-- Work instructions --
Copy the lines below, please, starting with the one that contains "Image resolution: width=947" and ending with the last. Pictures stay out.

(Saved data entries)
┄┄┄┄┄┄┄┄┄┄┄┄┄┄┄┄┄┄┄┄

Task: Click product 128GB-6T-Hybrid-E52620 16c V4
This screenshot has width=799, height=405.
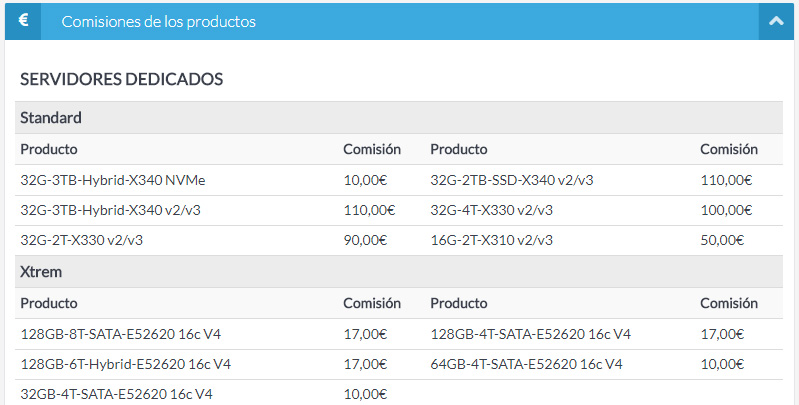Action: 126,364
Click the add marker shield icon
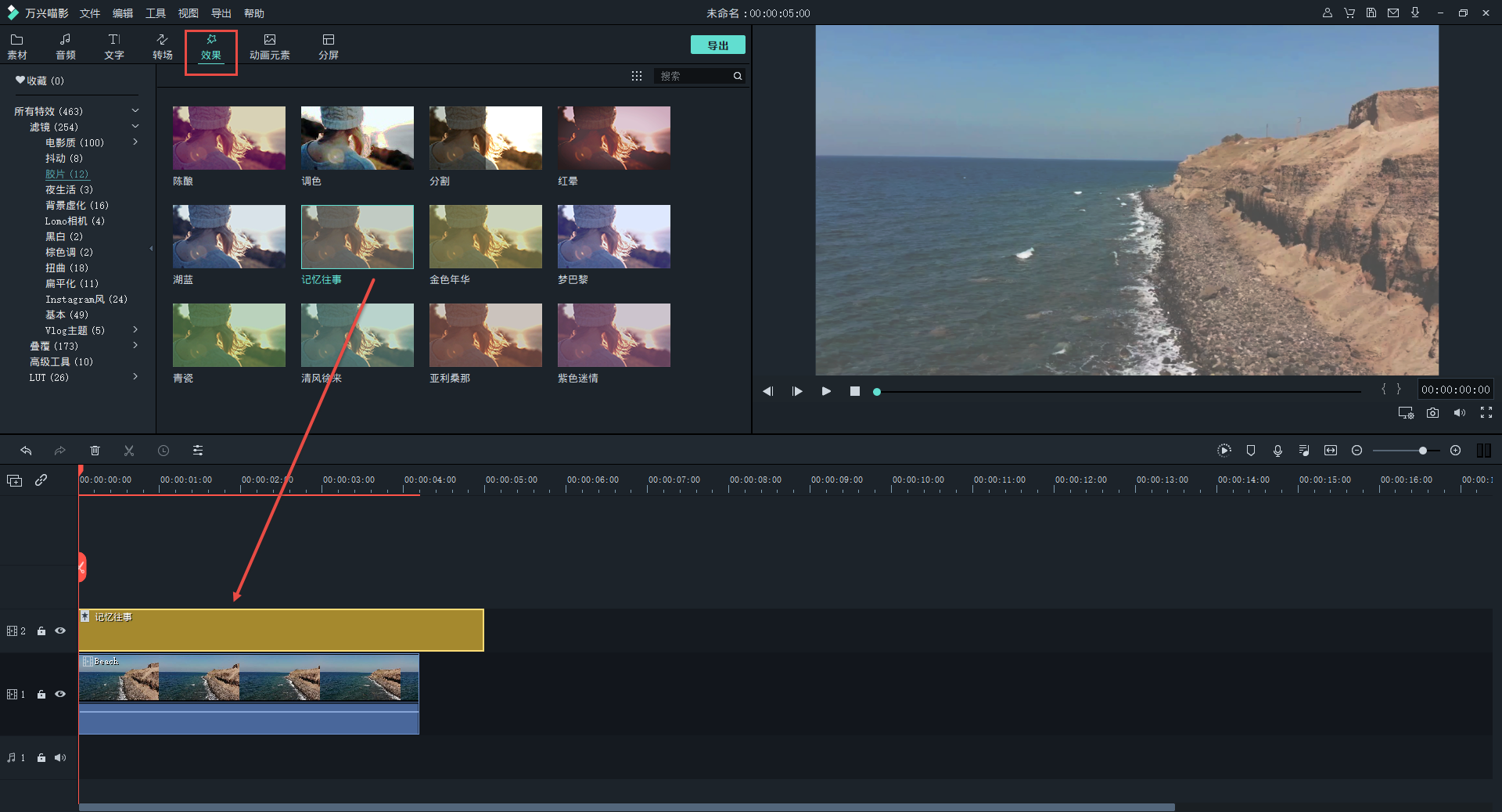Screen dimensions: 1502x812 (1251, 451)
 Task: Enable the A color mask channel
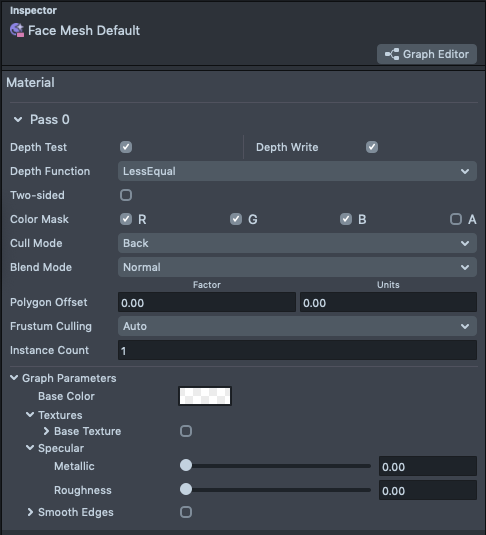coord(456,219)
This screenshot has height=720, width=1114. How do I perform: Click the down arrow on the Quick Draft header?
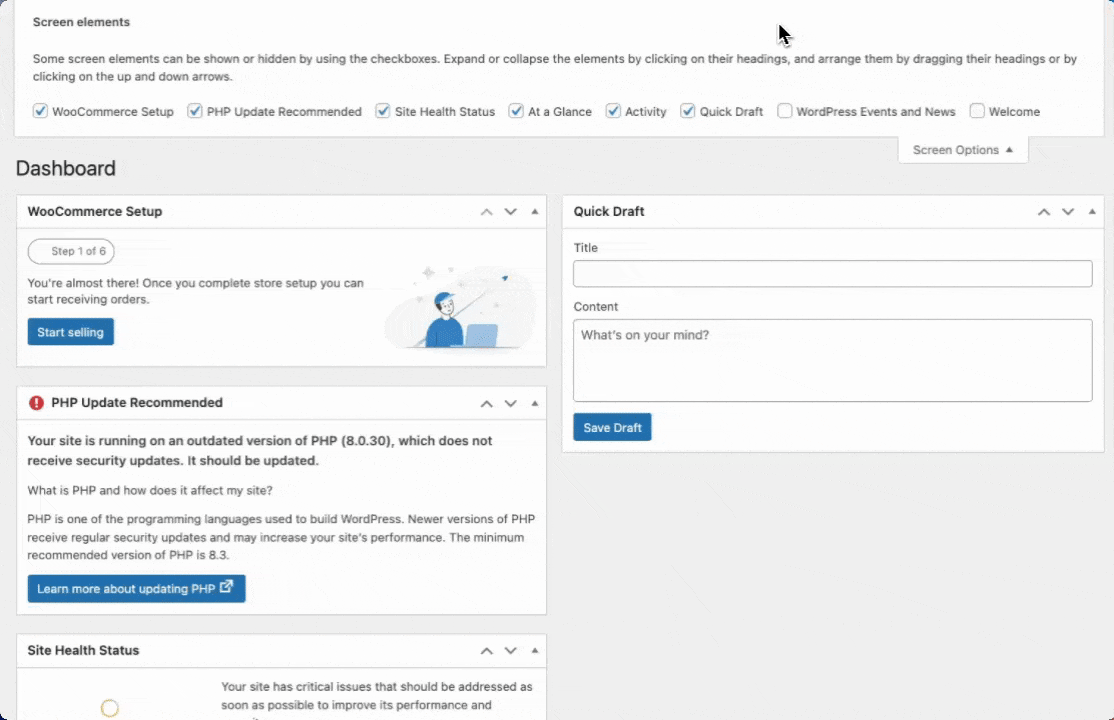[x=1067, y=211]
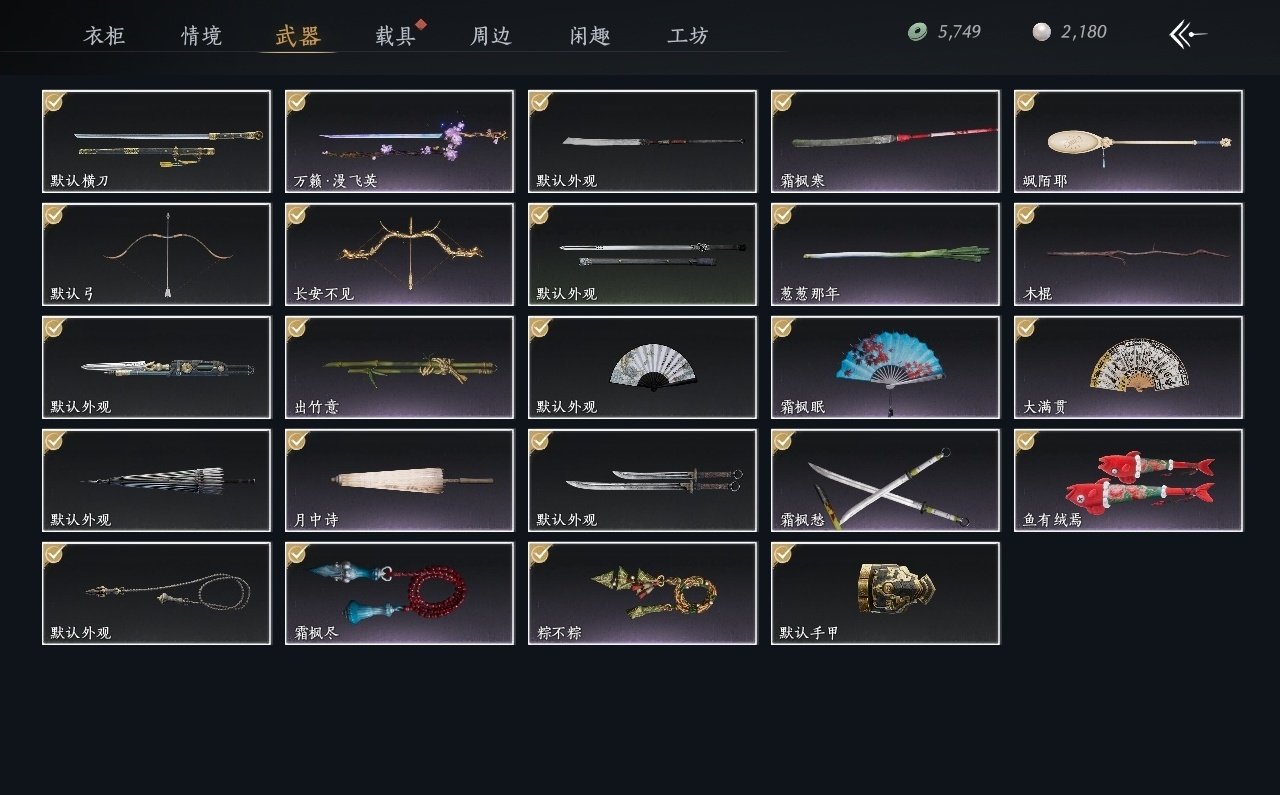The image size is (1280, 795).
Task: Select the 大满贯 mahjong fan skin
Action: pyautogui.click(x=1128, y=367)
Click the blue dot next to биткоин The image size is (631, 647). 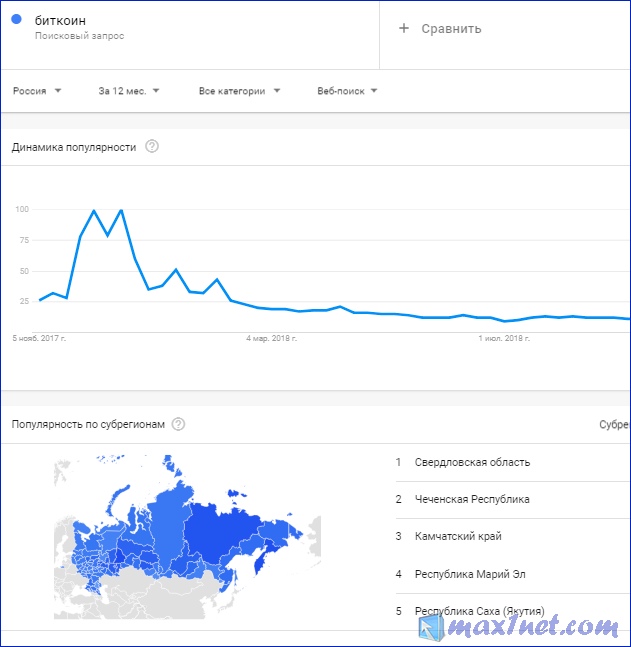point(17,19)
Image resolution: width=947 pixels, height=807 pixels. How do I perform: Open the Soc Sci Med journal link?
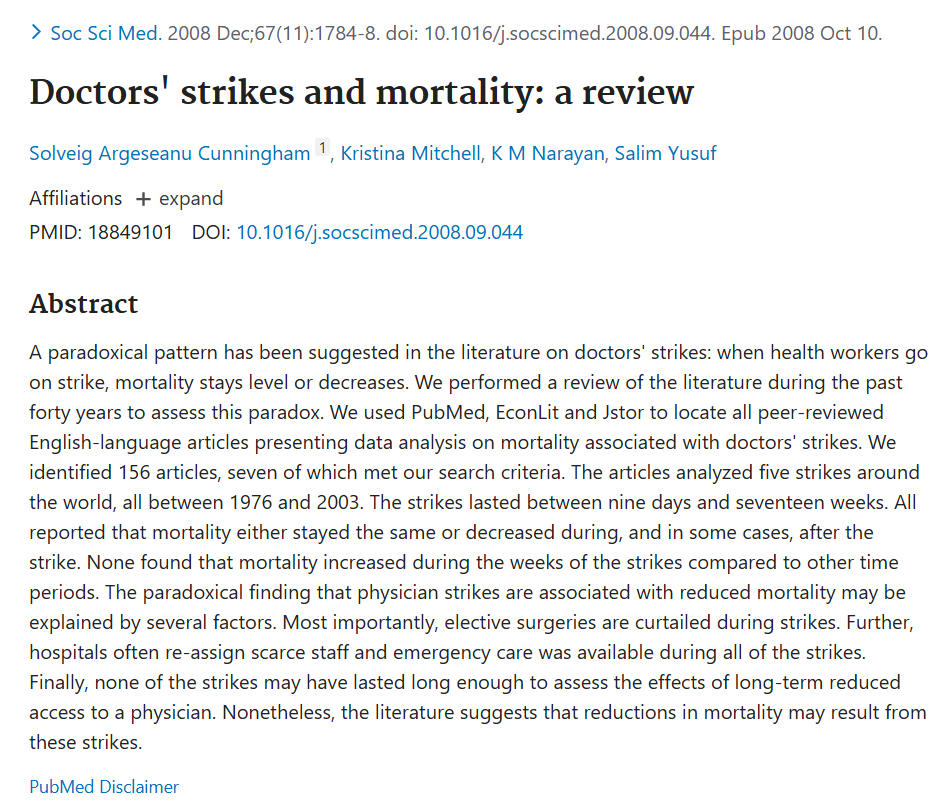tap(105, 33)
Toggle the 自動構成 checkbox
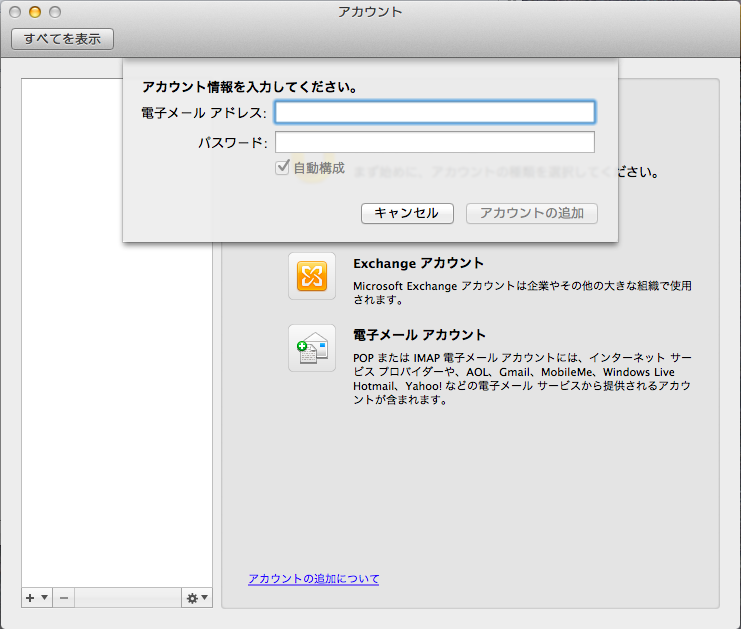 coord(283,168)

┄┄┄┄┄┄┄┄┄┄┄┄┄┄┄┄┄┄┄┄

-- Answer --
Image resolution: width=947 pixels, height=807 pixels. How do I perform: Open the Soc Sci Med journal link?
tap(105, 33)
Toggle the 自動構成 checkbox
 coord(283,168)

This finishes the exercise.